(Records from a collection)
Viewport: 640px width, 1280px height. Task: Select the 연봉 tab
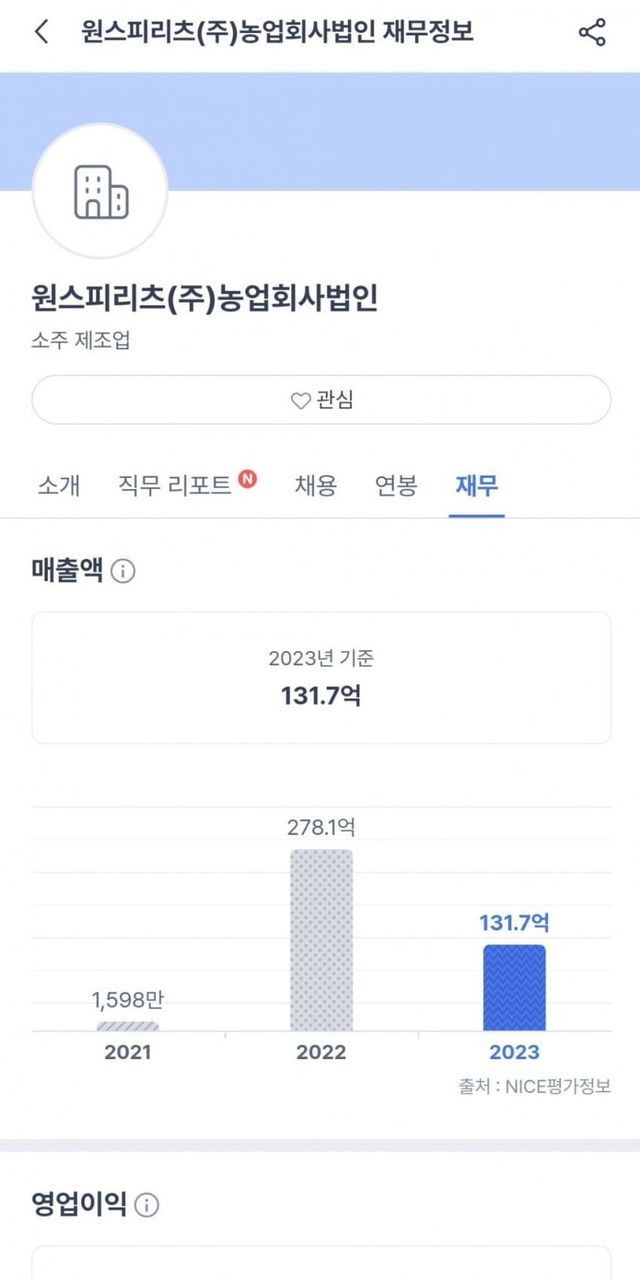[x=395, y=486]
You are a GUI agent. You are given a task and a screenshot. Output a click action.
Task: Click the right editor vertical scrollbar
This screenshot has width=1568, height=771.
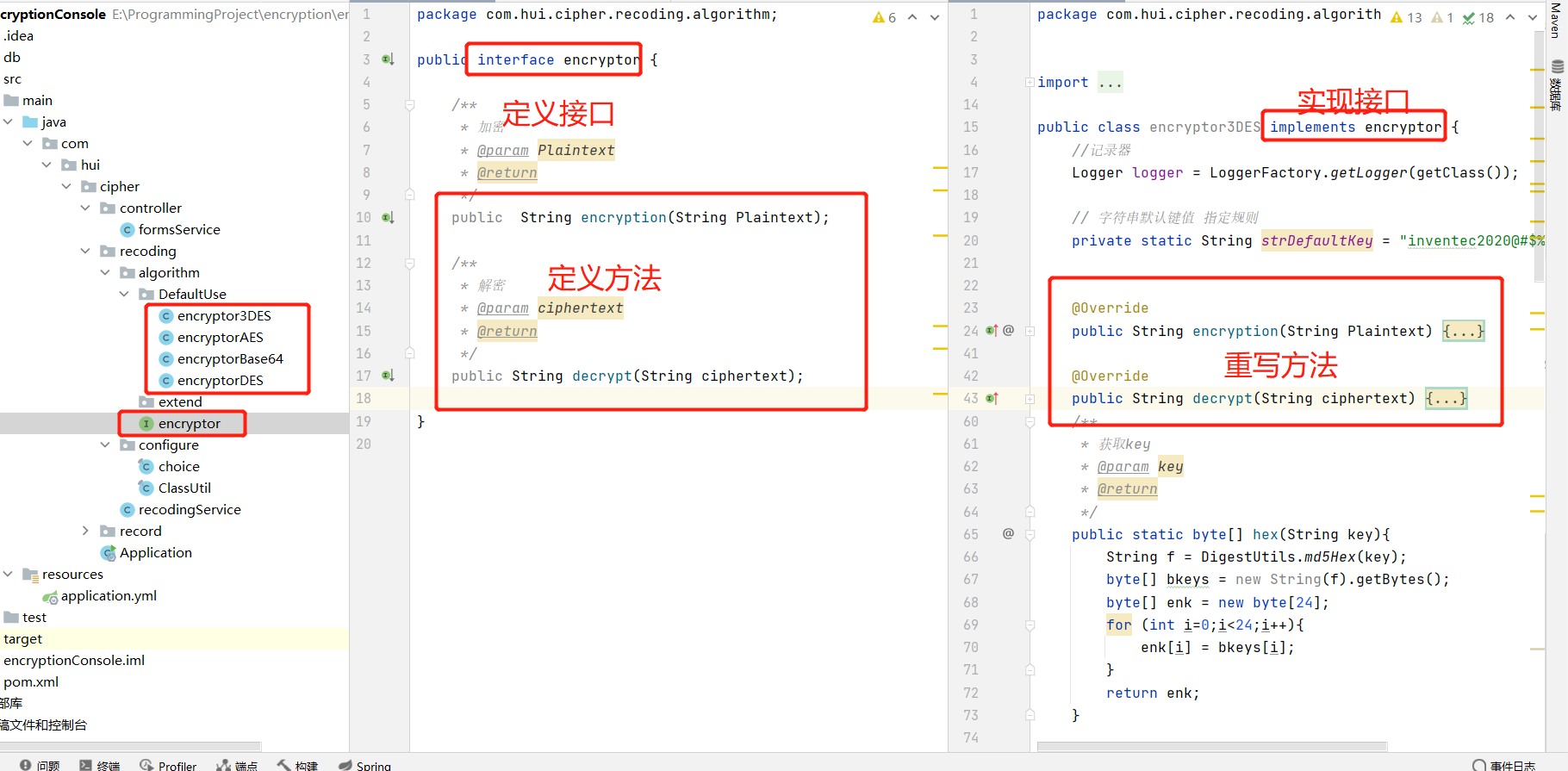pos(1539,172)
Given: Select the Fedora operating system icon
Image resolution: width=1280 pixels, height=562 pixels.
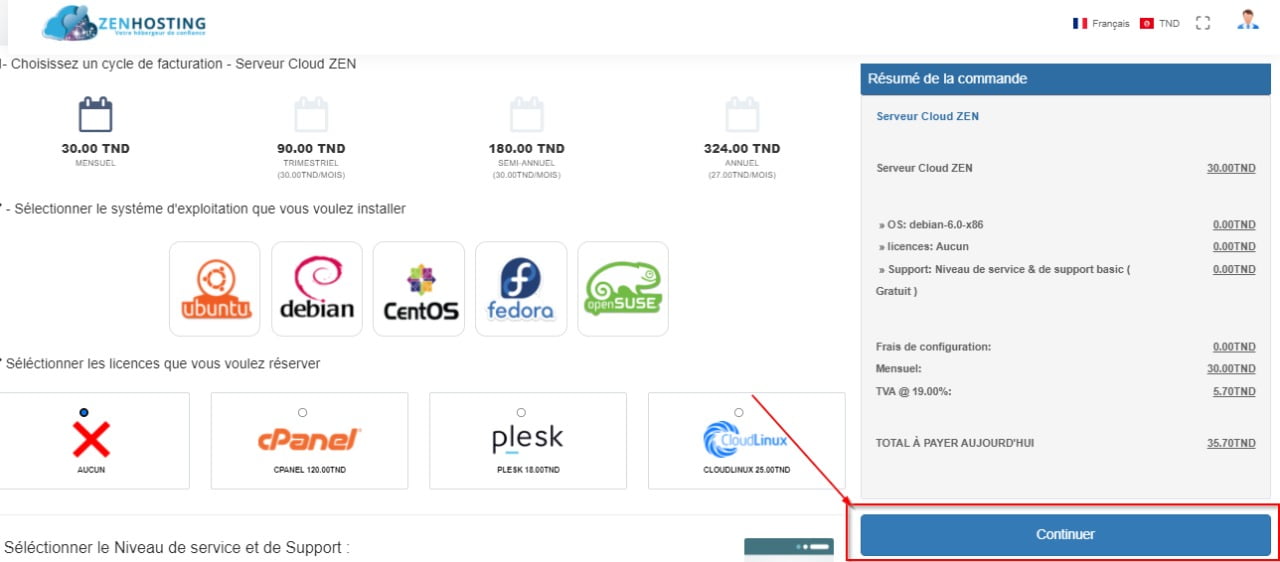Looking at the screenshot, I should 521,289.
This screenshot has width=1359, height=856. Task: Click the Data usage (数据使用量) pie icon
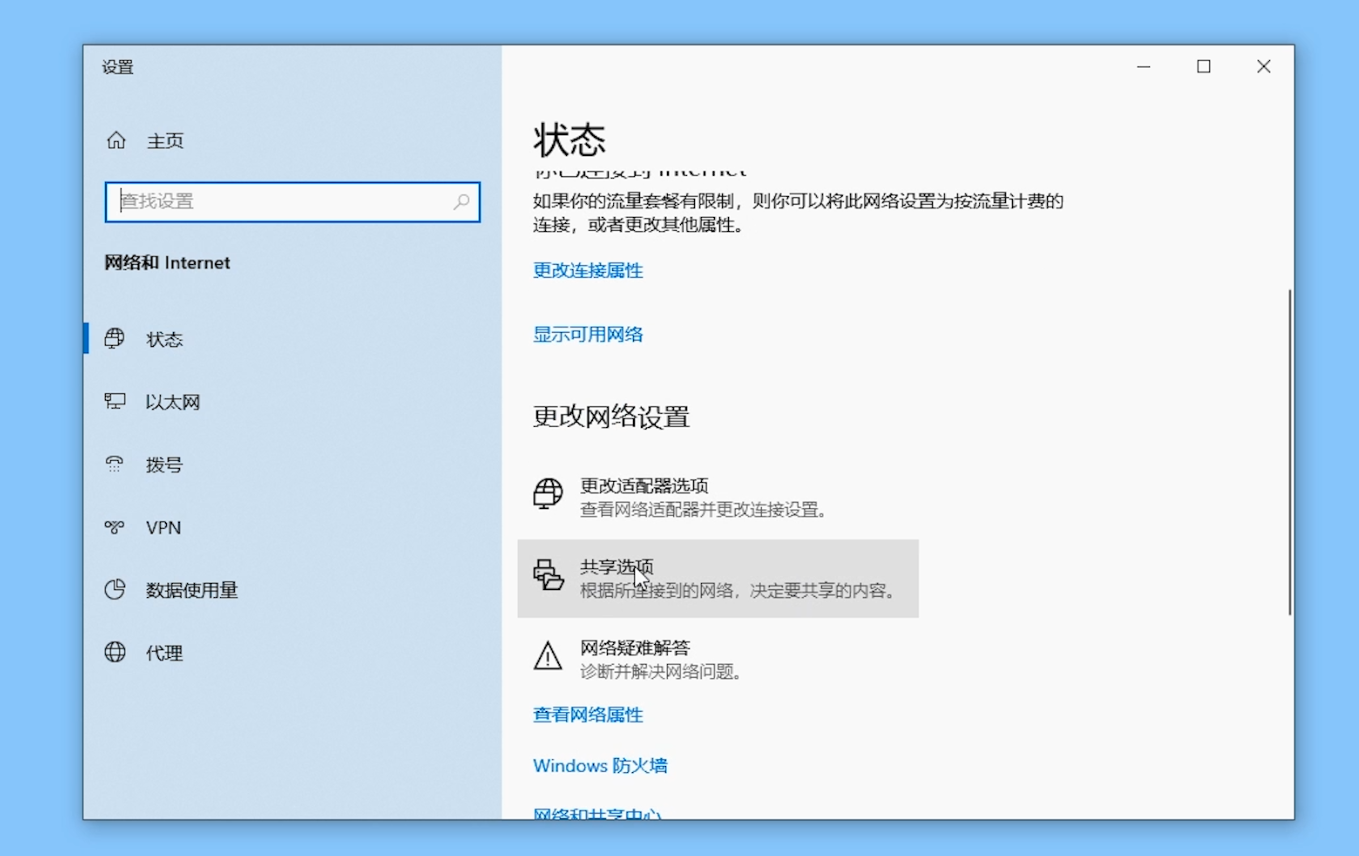point(115,590)
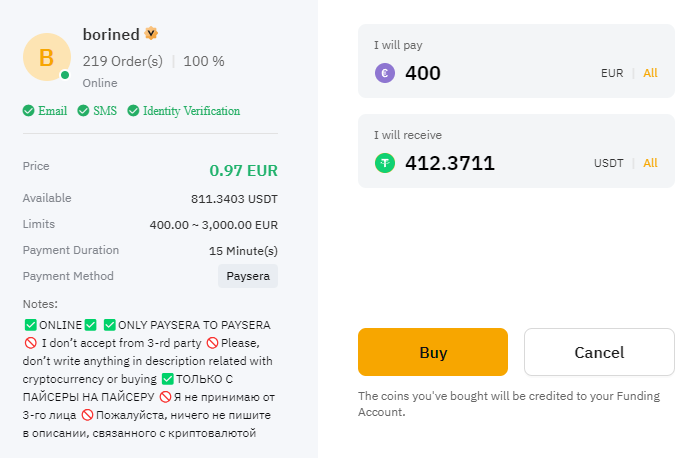Click the Cancel button
The image size is (697, 458).
(x=599, y=352)
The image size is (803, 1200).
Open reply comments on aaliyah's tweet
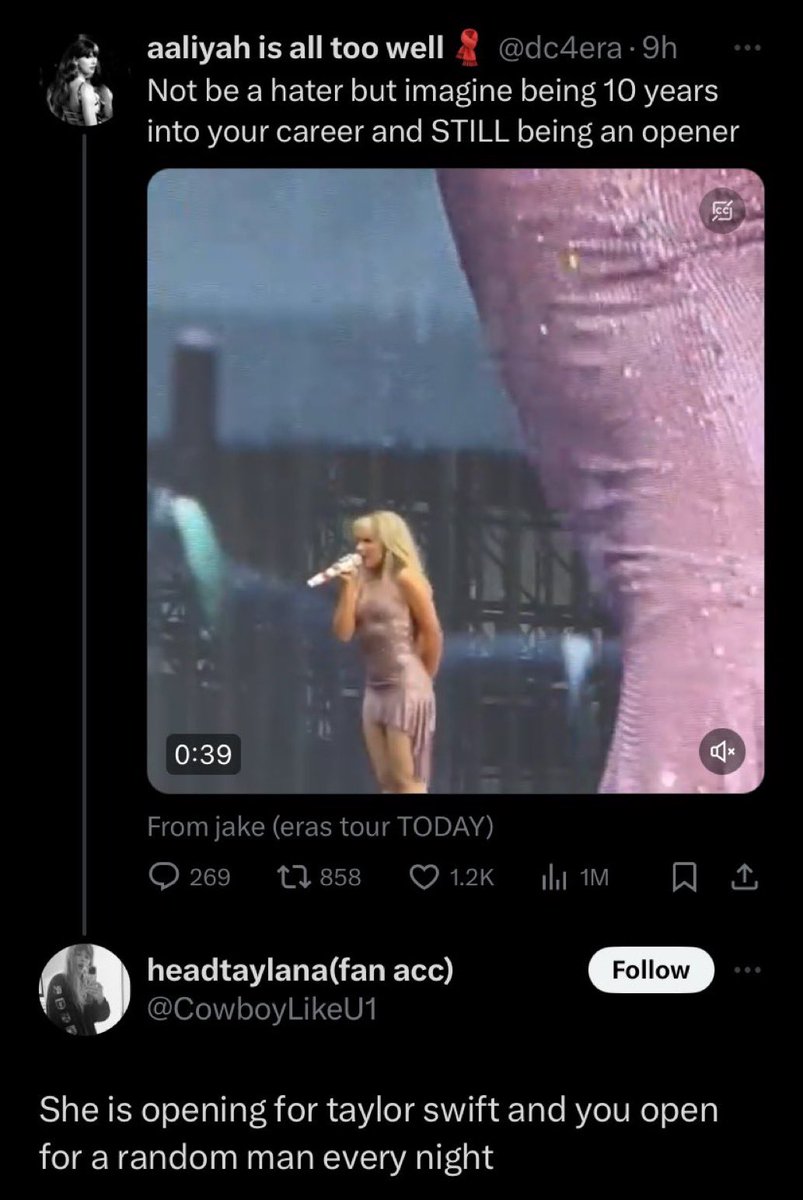[x=189, y=877]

- _REQUIRED ACTION_:
When pictures appear in the records above, leave them out and reproduce exactly each line from the first through the line containing "Given: Select the", both included.

- _SOLUTION TO THIS TASK_:
Viewport: 640px width, 1280px height. Task: Select the 연봉 tab
[x=395, y=486]
You are a GUI agent. You are given a task and a screenshot. Output a click action.
Task: Click the right editor vertical scrollbar
This screenshot has width=1568, height=771.
pos(1539,172)
Given: Select the Fedora operating system icon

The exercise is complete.